In the records from the line with "The height and" up to and including the line with "Locate an element on the screen.", change "What do you see" to "What is shown" and keep everything else the same. Give back only those lines, without the pictures.

__DATASET EXCERPTS__.

═══

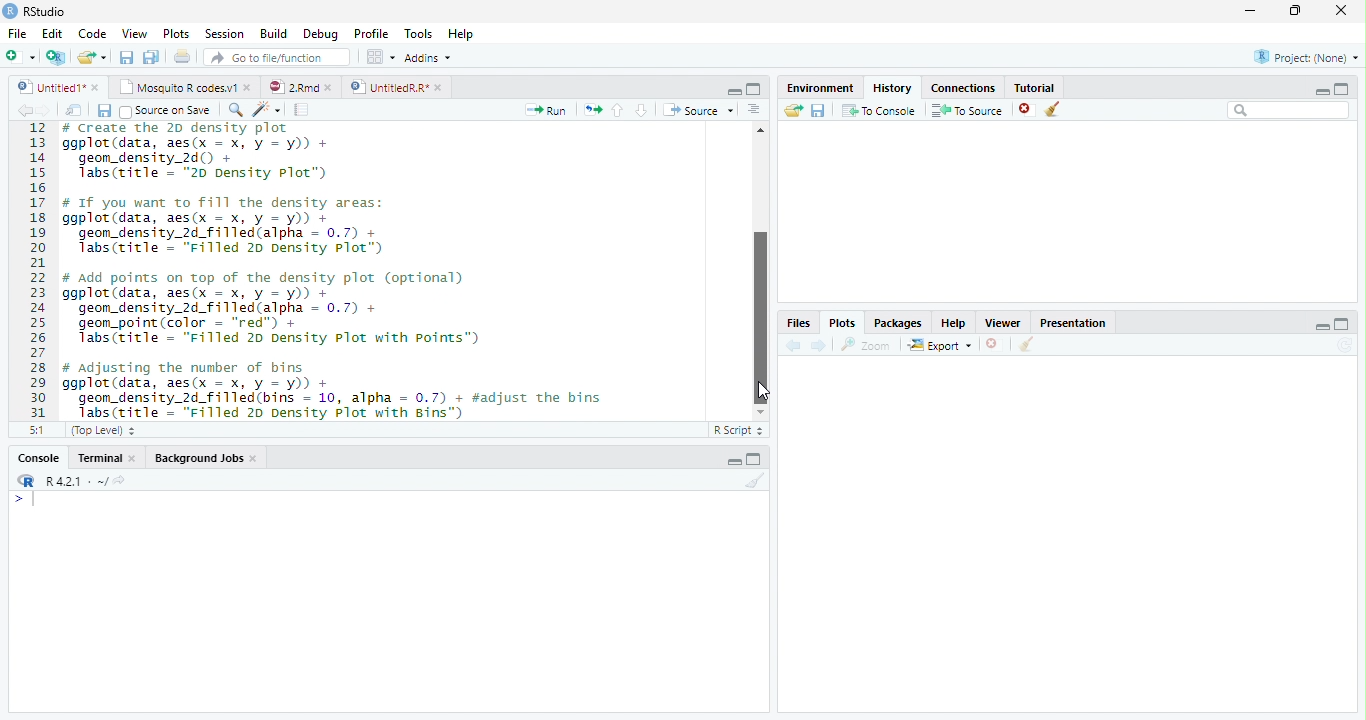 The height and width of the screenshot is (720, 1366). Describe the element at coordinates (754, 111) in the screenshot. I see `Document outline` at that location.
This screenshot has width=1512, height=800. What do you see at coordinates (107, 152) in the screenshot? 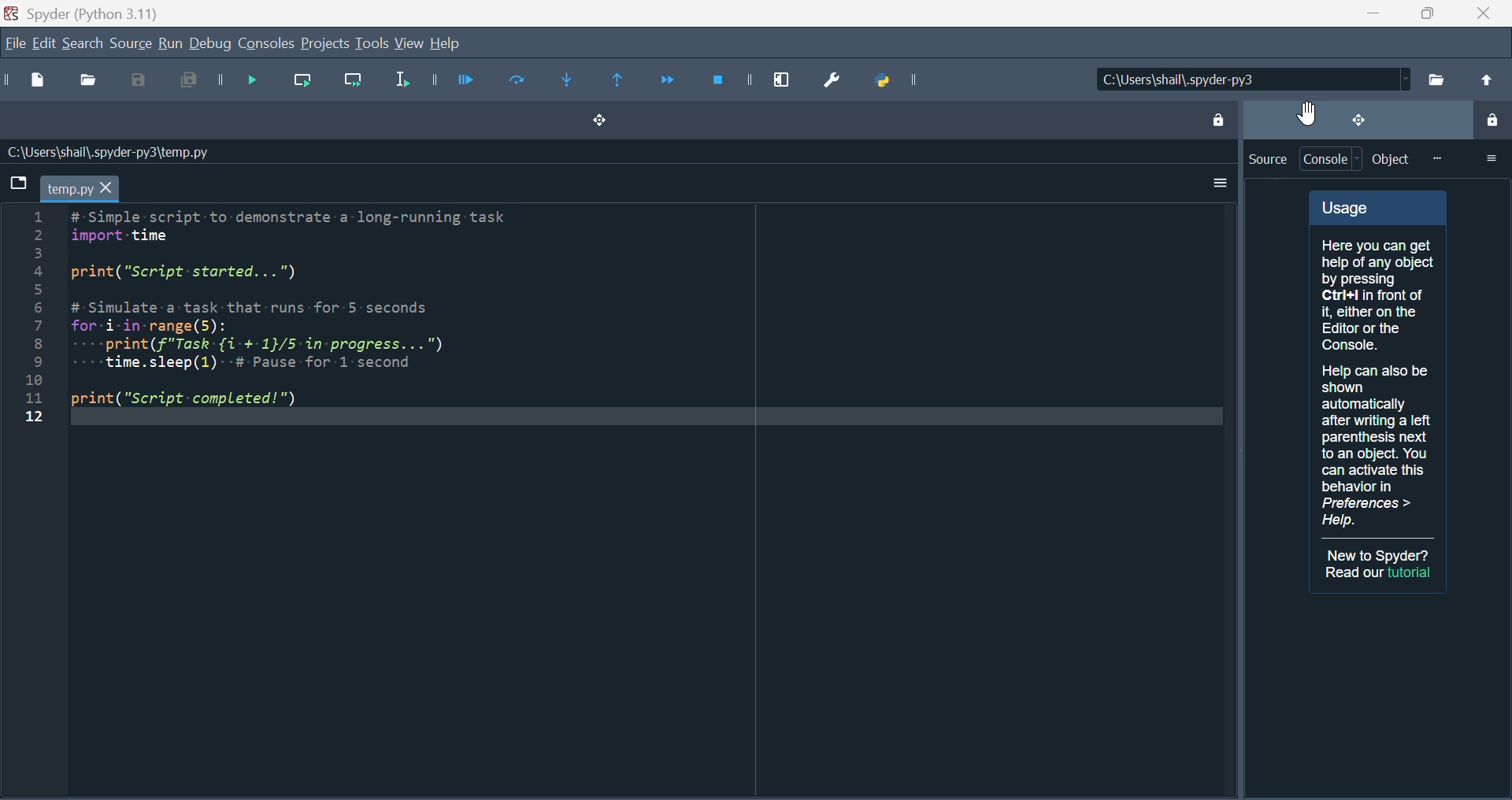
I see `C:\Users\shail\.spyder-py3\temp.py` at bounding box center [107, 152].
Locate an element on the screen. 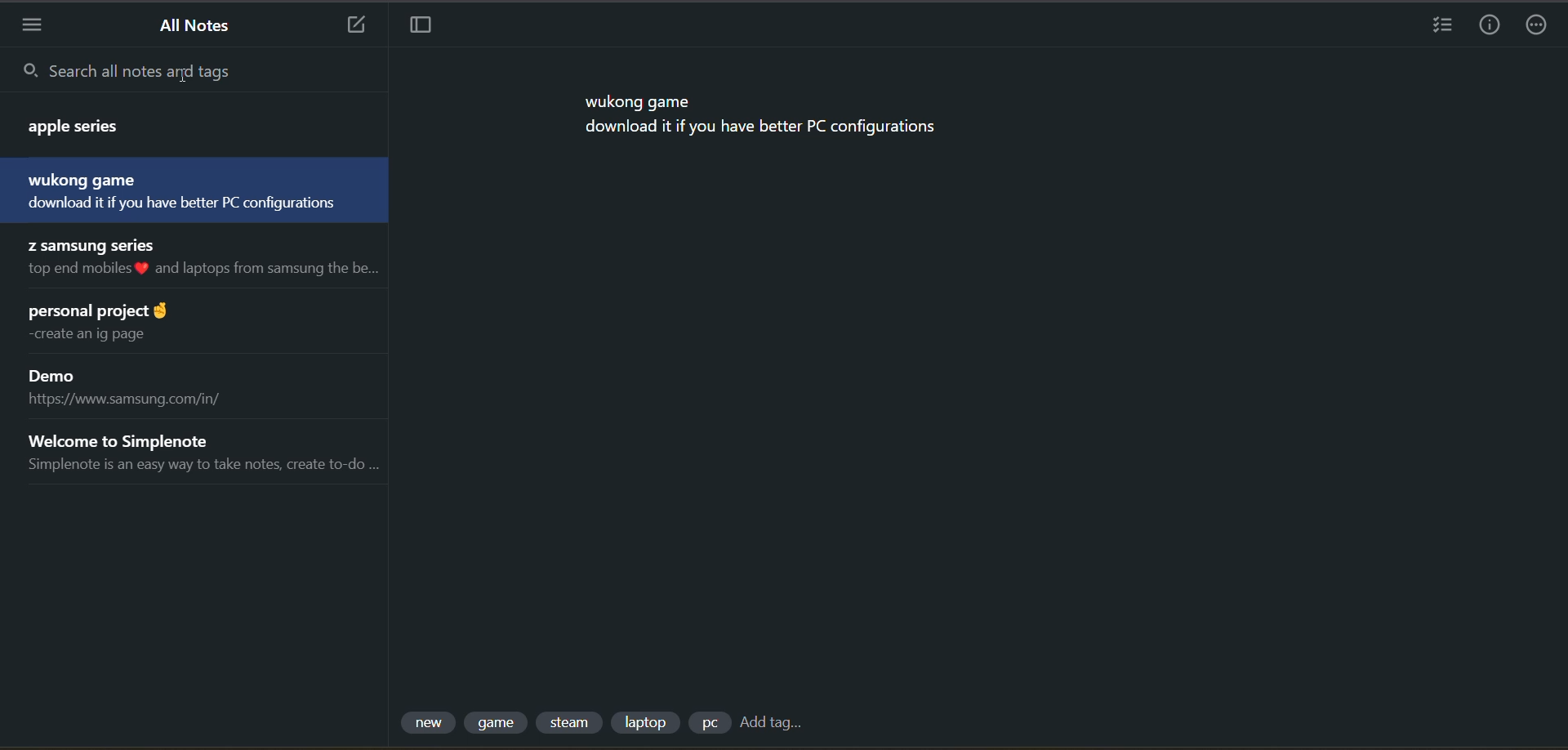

═══

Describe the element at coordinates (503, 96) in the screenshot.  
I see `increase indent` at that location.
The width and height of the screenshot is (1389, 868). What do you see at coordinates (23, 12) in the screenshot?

═══

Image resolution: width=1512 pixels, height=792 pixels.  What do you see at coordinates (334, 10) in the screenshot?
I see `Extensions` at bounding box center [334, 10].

═══

__FINISHED TASK__.
 The height and width of the screenshot is (720, 1366). Describe the element at coordinates (754, 111) in the screenshot. I see `Document outline` at that location.
This screenshot has width=1512, height=800. What is shown at coordinates (107, 152) in the screenshot? 
I see `C:\Users\shail\.spyder-py3\temp.py` at bounding box center [107, 152].
Locate an element on the screen. 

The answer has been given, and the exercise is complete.